◆ EXERCISE PROMPT: In the text on working with files, which function is used to construct an iterator over the files?

◆ SUPPLIED PASSAGE:
Working with files

It this paragraph I will show how to use text2vec for vectorization of large collections of text stored in files.

Imagine we want to build a topic model with lda package. We have a collection of movie reviews stored in multiple text files on disk.

For this vignette we will create files from embedded movie_review dataset:

library(text2vec)
library(magrittr)
data("movie_review")
# remove all internal EOL to simplify reading
movie_review$review <- gsub(pattern = '\n', replacement = ' ', 
                            x = movie_review$review, fixed = TRUE)
N_FILES <- 10
CHUNK_LEN <- nrow(movie_review) / N_FILES
files <- sapply(1:N_FILES, function(x) tempfile())
chunks <- split(movie_review, rep(1:N_FILES, each = nrow(movie_review) / N_FILES ))
for (i in 1:N_FILES ) {
  write.table(chunks[[i]], files[[i]], quote = T, row.names = F, col.names = T, sep = '|')
}
# Note how data looks like
str(movie_review, strict.width = 'cut')
## 'data.frame':    5000 obs. of  3 variables:
##  $ id       : chr  "5814_8" "2381_9" "7759_3" "3630_4" ...
##  $ sentiment: int  1 1 0 0 1 1 0 0 0 1 ...
##  $ review   : chr  "With all this stuff going down at the moment with MJ"..

text2vec provides functions to easily work with files.

User need to perform only a few things:

  1. Construct iterator over the files with ifiles function.
  2. Provide reader function to ifiles. text2vec doesn’t know anything about underlying files. They can be in plain text or some binary format.

◆ INFORMATION SUPPLIED:

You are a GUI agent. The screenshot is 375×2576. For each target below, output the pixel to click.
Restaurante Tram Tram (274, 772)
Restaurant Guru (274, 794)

◆ WRITTEN ANSWER: The ifiles function.